Thread: Why does "-" read from stdin?




Why does "-" read from stdin?
user name
2007-02-01 20:50:55
Hi,

Why does xmlReadFile read from stdin if "-" is
specified as a filename, 
and is there any way to disable this behaviour?

It seems that this will create potential bugs wherever a
program passes 
a filename to libxml2 without checking it first; if the
filename is "-" 
then libxml2 will attempt to read from stdin and the program
may block 
indefinitely.

Best regards,

Michael

-- 
Print XML with Prince!
http://www.princexml.com

_______________________________________________
xml mailing list, project page  http://xmlsoft.org/
xmlgnome.org
http://mai
l.gnome.org/mailman/listinfo/xml

Re: Why does "-" read from stdin?
user name
2007-02-02 01:16:35
Michael Day wrote:
> Hi,
> 
> Why does xmlReadFile read from stdin if "-"
is specified as a filename, 
> and is there any way to disable this behaviour?

It's fairly typical behaviour on Unix systems (may even be
POSIX, not
sure).
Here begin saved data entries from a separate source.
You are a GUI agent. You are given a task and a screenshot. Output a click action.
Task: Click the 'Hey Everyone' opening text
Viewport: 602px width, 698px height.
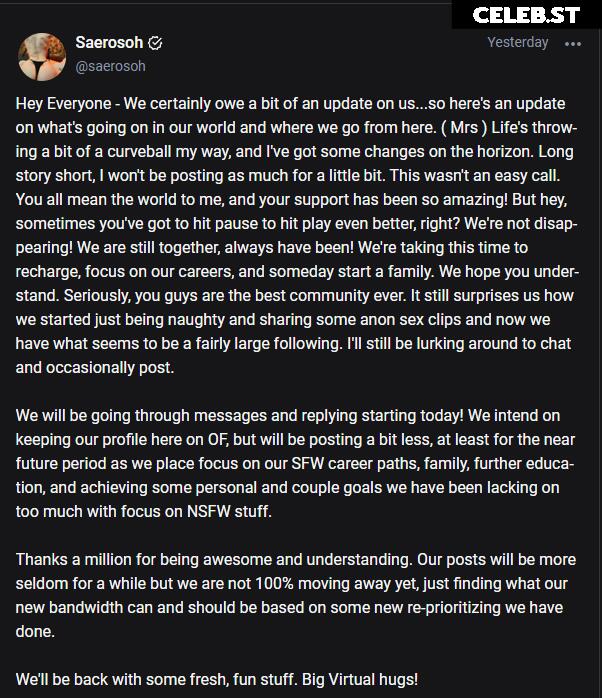point(64,104)
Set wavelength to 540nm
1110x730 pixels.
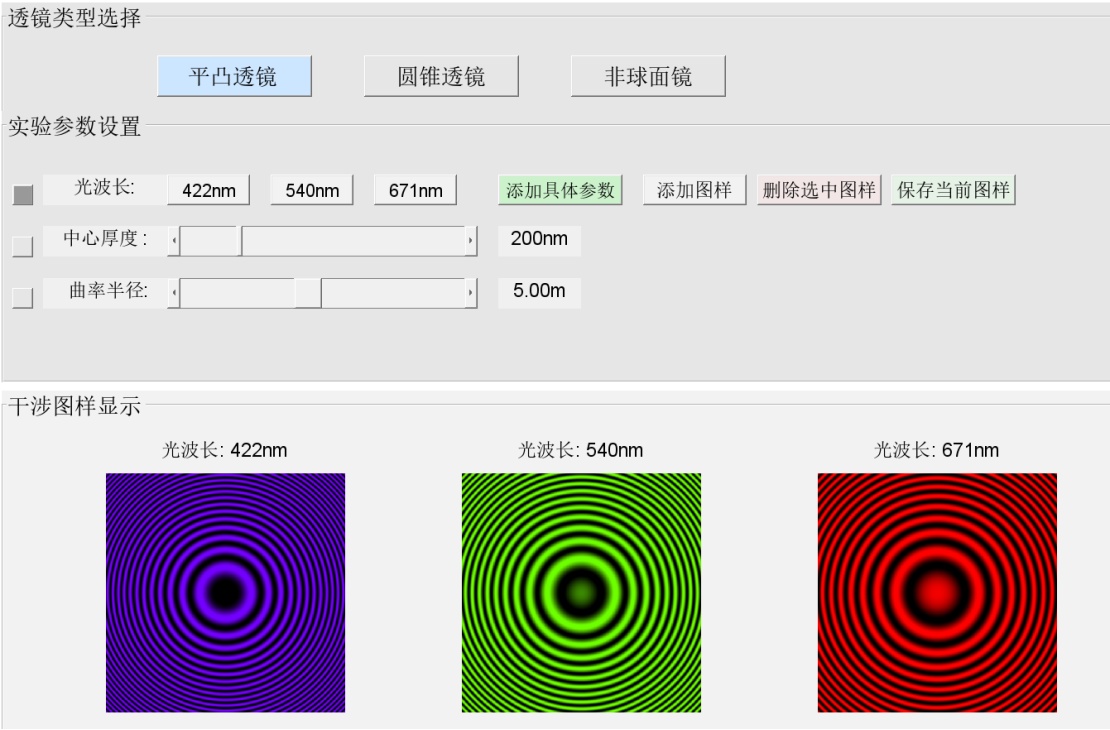tap(312, 190)
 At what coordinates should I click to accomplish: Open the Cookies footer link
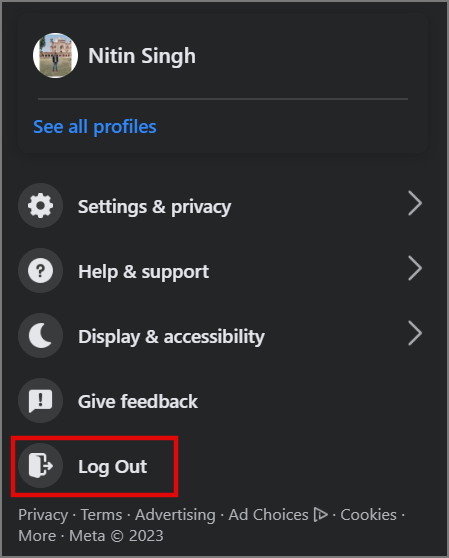pos(369,515)
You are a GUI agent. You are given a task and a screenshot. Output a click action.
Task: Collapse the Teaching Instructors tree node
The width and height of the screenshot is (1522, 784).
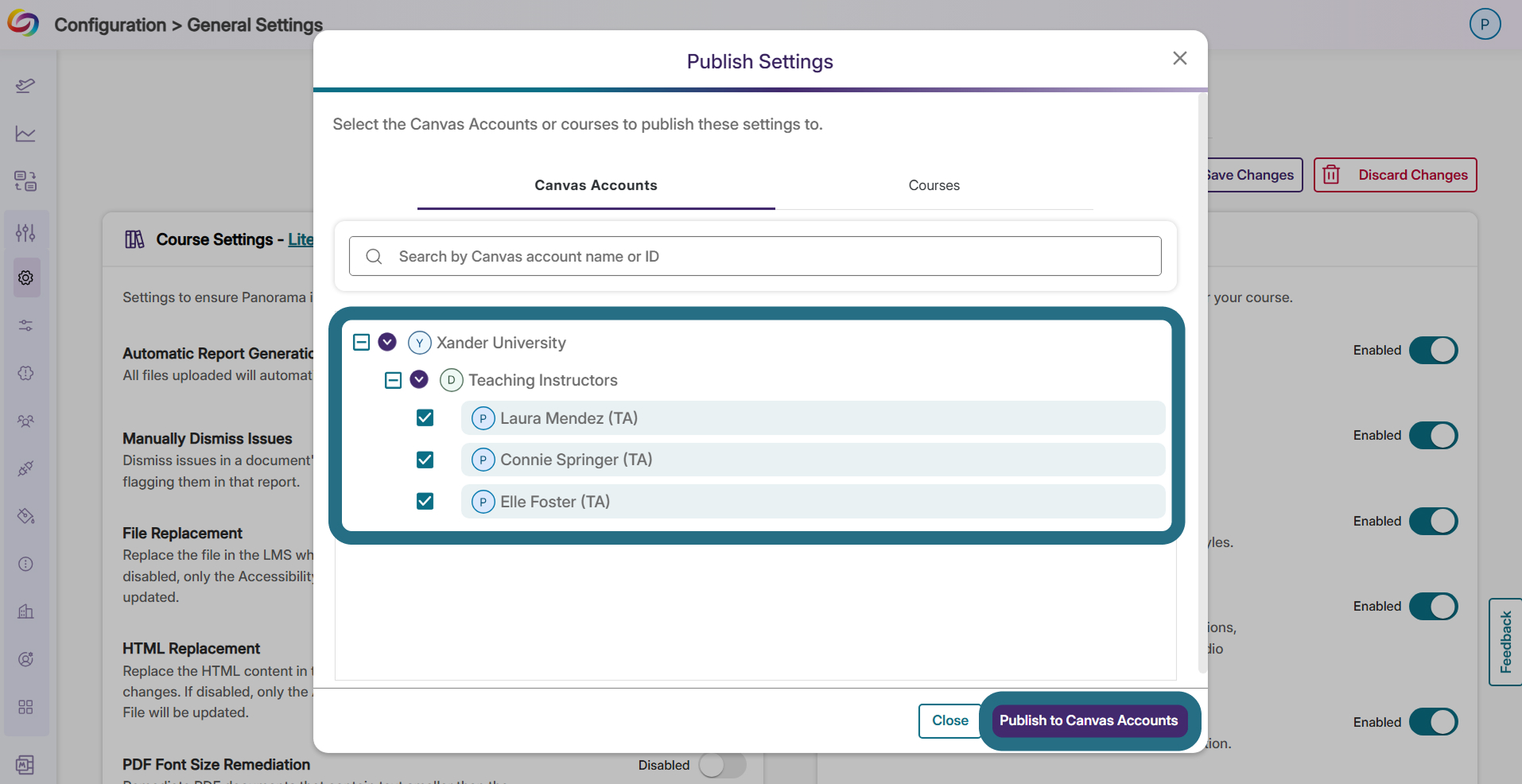click(x=419, y=380)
And no, there isn't.

> It seems that this will create potential bugs wherever
a program passes 
> a filename to libxml2 without checking it first; if the
filename is "-" 
> then libxml2 will attempt to read from stdin and the
program may block 
> indefinitely.

Sure - but so would CON under windows, or /dev/stdin, or
/dev/ttys7, ...
Reading input in a blocking condition is not a problem for
libxml2; it's
up to the users to prevent such cases if it's important for
them.
If you're using the library, you could always freopen stdin
from
/dev/null (or dup fd 0, not sure if libxml2 uses the stdin
FILE*) - that
would prevent libxml2 from blocking if someone passed
"-" (but the other
cases listed above would still cause trouble).
Or you could filter user-supplied names and reject
"-" and "/dev/*",
which should catch most cases of blocking input.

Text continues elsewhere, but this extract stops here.